A Festa de Iemanjá, celebrada nesta segunda-feira (2) no Rio Vermelho, combina religiosidade, cultura e lazer, reunindo devotos, turistas e curiosos em um evento que movimenta a economia local e oferece imersão na história afro-brasileira. A homenagem à Rainha do Mar mantém forte dimensão popular, com bênçãos de babalorixás e ialorixás convivendo com música, comércio e celebração cultural.
Entre os participantes está o educador físico Marcelo Soares, 43, que remou do Porto da Barra até a Praia da Paciência para unir fé e exercício físico. “É dia de renovar a fé. De agradecer, não apenas pedir, como faço há seis anos, sempre de stand-up paddle. Eu e Deus, sob a proteção da Rainha das Águas”, afirmou.
A chegada do presente principal foi marcada por uma alvorada de fogos na Colônia de Pesca Z1, local onde os visitantes deixam oferendas em grandes balaios até as 16h. Para o turista inglês James Beals, em sua primeira visita a Salvador, a festa é uma oportunidade de aprendizado cultural. “Andar por aqui, ainda mais com a possibilidade de ver essa festa de perto, é uma grande experiência, algo como um retorno à universidade”, disse, acompanhado da esposa e do filho de cinco meses.
Na areia, milhares de pessoas vestidas de branco e azul participaram da celebração, levando flores e perfumes a Iemanjá. A ialorixá Jucilene dos Santos, 51, distribuiu axé a baianos e visitantes. “Vim trazer bênçãos de paz, saúde e prosperidade para as pessoas.
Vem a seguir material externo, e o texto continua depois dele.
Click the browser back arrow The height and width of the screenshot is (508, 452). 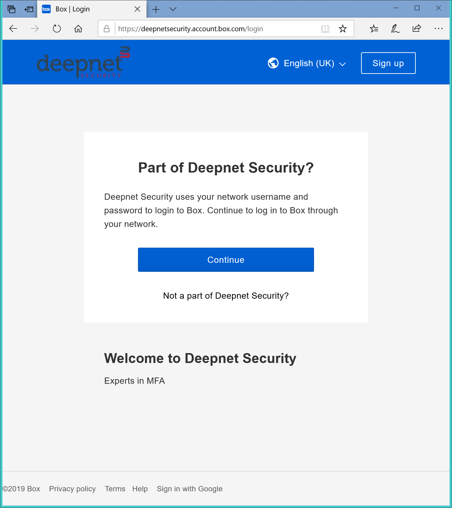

A festa é minha vida, Iemanjá é mãe de todos os orixás, logo, é também nossa mãe”, afirmou.
Mãe Nicinha de Nanã, do Terreiro Olufanjá, explicou o simbolismo do presente deste ano, inspirado pela artista plástica Sandra Rosa e preparado com antecedência para que os orixás o aceitem.
Além da dimensão religiosa, a festa é fonte de renda para comerciantes locais. Rogério Ferreira, 56, vende bebidas no Rio Vermelho há oito verões, e destacou que a procura aumenta a partir do meio-dia, quando a festa ganha mais animação.